Challenges:
**1.** Which Python modules does the forum post on PythonCall and Jax load with pyimport? Give every one.
**2.** Print the passage of the forum post on PythonCall and Jax starting with "in_shape = (-1, 1)" and going on through "transpose(rand(Float32, 1, 1))".

Excerpt provided:

===============

PythonCall w/ Jax: Fast inference w/ numpy but only jax.numpy works for jax.grad

[AlexLewandowski]

I am trying to use Jax in my Julia codebase for something that Zygote cannot do well (meta-learning). Someone recommended PythonCall as a solution to some issues I was having with PyCall.

So far, PythonCall has been great. Things work and it is generally quite quick.

There is one pain point: jax.grad should work with numpy.array (it does in Python) but it errors with PythonCall:

PyException(<py TypeError("Cannot interpret value of type <class 'juliacall.ArrayValue'> as an abstract array; it does not have a dtype attribute")>)

Instead, jax.numpy.array works with jax.grad but it is slower.

I assume this is due to the way PythonCall handles non-copying conversions under the hood.

Is there any way to reconcile these two and get jax.grad to work with numpy.array and the optimizations for non-copying arrays?

I've included an MWE:

using PythonCall
using Flux

jax = pyimport("jax")
jnp = pyimport("jax.numpy")
np = pyimport("numpy")
stax = pyimport("jax.example_libraries.stax")
optimizers = pyimport("jax.example_libraries.optimizers")
optax = pyimport("optax")
random = pyimport("jax.random")

rngkey = random.PRNGKey(123)

dense = stax.Dense
Relu = stax.Relu

in_shape = (-1, 1)

learner_init, learner_apply = stax.serial(dense(1))
out_shape, learner_params = learner_init(input_shape=in_shape, rng=rngkey)

x = transpose(rand(Float32, 1, 1))

opt_init, opt_update, get_params = optimizers.adam(step_size=1e-3)

===============

Record set:
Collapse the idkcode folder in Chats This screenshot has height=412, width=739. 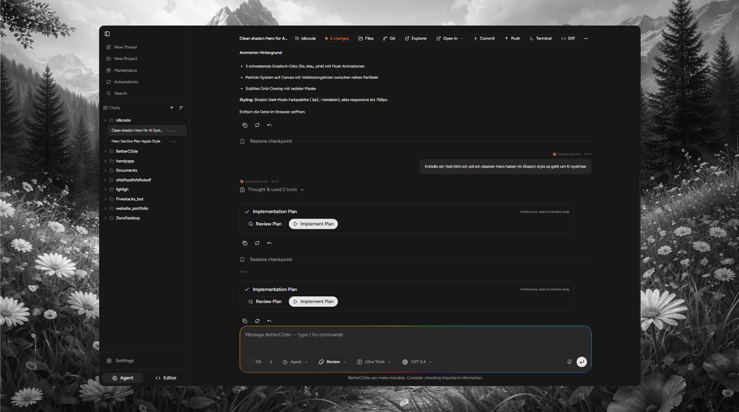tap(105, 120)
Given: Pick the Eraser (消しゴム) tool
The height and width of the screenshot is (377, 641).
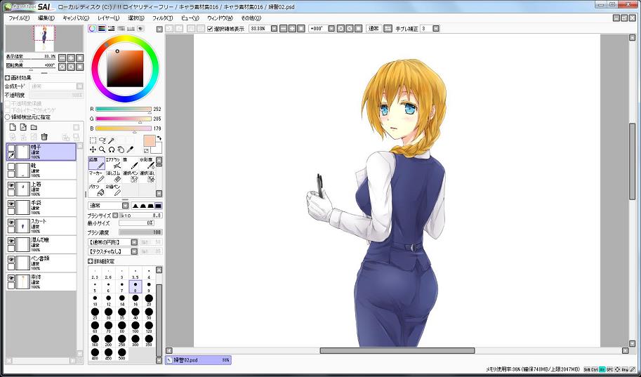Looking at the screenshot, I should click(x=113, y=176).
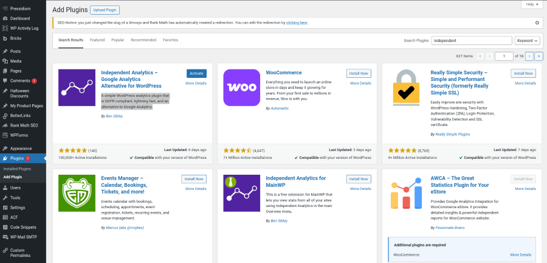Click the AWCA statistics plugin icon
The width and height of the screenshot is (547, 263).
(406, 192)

===============

Solutions to the exercise:
**1.**
jax
jax.numpy
numpy
jax.example_libraries.stax
jax.example_libraries.optimizers
optax
jax.random

**2.**
in_shape = (-1, 1)

learner_init, learner_apply = stax.serial(dense(1))
out_shape, learner_params = learner_init(input_shape=in_shape, rng=rngkey)

x = transpose(rand(Float32, 1, 1))